La FAO sta cercando di sfruttare le capacità di innovazione e le competenze dell’università nel campo delle scienze agroalimentari e dei progressi tecnologici per sostenere il progresso degli Obiettivi di sviluppo sostenibile , in particolare quelli legati alla fine della fame, alla promozione del consumo e della produzione responsabili e alla lotta al cambiamento climatico.

“Le partnership con il mondo accademico sono fondamentali per portare avanti gli sforzi volti a promuovere il trasferimento di conoscenze, l’innovazione e le tecnologie per sistemi agroalimentari resilienti e sostenibili”

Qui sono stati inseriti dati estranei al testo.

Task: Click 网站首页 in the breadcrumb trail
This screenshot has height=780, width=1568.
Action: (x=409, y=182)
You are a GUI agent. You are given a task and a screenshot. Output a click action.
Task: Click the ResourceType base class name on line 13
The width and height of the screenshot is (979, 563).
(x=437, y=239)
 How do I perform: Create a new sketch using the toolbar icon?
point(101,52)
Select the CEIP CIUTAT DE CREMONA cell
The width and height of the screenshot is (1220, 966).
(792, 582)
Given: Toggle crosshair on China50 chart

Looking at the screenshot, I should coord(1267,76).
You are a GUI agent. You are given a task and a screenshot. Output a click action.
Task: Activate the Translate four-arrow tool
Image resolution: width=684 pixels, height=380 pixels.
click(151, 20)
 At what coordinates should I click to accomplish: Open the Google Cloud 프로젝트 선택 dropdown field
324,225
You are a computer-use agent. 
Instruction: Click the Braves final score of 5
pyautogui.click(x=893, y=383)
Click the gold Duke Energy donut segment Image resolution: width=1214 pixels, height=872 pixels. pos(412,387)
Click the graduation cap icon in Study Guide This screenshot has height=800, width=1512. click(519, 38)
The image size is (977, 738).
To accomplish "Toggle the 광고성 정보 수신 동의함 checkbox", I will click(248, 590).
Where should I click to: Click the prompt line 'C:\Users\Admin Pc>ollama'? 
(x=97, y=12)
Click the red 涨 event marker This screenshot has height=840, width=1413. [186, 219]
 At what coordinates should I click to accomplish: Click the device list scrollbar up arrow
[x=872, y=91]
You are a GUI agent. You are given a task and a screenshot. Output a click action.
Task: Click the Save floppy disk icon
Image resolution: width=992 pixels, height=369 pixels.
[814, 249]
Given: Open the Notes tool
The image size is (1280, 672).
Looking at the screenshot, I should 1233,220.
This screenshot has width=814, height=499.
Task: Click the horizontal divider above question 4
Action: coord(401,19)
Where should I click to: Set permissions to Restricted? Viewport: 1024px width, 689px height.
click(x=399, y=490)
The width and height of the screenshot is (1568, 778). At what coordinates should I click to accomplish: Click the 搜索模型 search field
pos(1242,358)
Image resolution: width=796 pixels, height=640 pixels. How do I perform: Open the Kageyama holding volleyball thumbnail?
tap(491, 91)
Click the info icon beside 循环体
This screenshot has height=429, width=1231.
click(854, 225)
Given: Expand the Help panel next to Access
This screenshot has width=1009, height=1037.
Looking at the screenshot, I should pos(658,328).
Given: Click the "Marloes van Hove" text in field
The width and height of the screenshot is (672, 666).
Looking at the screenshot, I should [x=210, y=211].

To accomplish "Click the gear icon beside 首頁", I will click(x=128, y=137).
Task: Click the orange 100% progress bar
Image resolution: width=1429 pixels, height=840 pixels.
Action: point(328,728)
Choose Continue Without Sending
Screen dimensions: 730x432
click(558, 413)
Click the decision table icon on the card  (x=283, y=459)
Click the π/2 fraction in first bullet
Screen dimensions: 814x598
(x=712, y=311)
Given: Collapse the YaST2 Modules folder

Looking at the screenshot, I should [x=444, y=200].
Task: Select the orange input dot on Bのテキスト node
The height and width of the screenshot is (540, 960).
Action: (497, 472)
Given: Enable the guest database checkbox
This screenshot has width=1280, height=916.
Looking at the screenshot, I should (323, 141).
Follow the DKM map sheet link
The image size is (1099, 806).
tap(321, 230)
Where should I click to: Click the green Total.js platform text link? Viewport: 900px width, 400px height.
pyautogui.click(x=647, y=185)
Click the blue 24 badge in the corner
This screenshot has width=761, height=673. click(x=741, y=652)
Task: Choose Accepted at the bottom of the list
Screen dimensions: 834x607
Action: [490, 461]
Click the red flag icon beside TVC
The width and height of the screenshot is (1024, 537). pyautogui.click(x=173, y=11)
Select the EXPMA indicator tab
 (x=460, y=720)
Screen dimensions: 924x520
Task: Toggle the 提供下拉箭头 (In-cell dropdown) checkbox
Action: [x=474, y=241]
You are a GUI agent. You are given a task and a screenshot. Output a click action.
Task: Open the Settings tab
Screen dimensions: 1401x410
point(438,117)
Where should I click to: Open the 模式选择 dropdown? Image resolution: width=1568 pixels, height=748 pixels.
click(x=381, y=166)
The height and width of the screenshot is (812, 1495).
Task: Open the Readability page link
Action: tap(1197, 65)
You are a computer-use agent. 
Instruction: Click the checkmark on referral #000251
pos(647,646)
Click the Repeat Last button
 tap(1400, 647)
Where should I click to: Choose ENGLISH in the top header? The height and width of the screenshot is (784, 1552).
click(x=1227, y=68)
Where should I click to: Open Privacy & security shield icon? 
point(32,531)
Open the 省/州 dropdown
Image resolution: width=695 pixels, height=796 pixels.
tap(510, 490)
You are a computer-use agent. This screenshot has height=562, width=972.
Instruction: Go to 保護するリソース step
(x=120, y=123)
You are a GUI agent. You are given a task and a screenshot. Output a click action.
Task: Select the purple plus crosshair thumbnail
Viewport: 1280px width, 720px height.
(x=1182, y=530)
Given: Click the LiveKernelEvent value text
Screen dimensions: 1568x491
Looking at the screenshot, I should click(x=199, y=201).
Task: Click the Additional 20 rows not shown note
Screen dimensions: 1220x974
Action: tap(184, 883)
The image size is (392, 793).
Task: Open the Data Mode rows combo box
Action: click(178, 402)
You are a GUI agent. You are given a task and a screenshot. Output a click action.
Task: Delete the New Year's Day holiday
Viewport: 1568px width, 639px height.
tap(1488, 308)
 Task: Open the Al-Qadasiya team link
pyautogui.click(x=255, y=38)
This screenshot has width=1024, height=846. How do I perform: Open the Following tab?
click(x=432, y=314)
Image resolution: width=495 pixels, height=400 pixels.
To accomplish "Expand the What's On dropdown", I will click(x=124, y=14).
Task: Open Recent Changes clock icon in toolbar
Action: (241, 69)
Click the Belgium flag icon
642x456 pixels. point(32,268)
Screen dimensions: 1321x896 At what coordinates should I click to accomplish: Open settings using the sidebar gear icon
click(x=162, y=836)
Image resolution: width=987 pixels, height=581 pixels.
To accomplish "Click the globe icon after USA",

Direttore Generale della FAO Qu

Il Dipartimento di Scienze Agrarie è uno dei più grandi dipartimenti dell’Università di Napoli e le attività di ricerca e insegnamento si concentrano su aree in linea con gli obiettivi della FAO, tra cui il miglioramento della sostenibilità, la gestione della resilienza ai cambiamenti climatici, la riduzione dei rifiuti e dell’impatto ambientale e il miglioramento della sicurezza e tracciabilità nelle filiere agroalimentari. Questa collaborazione rafforzerà ulteriormente il lavoro tecnico della FAO in queste aree chiave.                                            

Si prevede inoltre che la FAO contribuisca attraverso l’accesso gratuito alle risorse di formazione e l’organizzazione di eventi per gli studenti che faranno parte del programma di Master in Sistemi alimentari sostenibili recentemente lanciato presso il Dipartimento di Scienze Agrarie.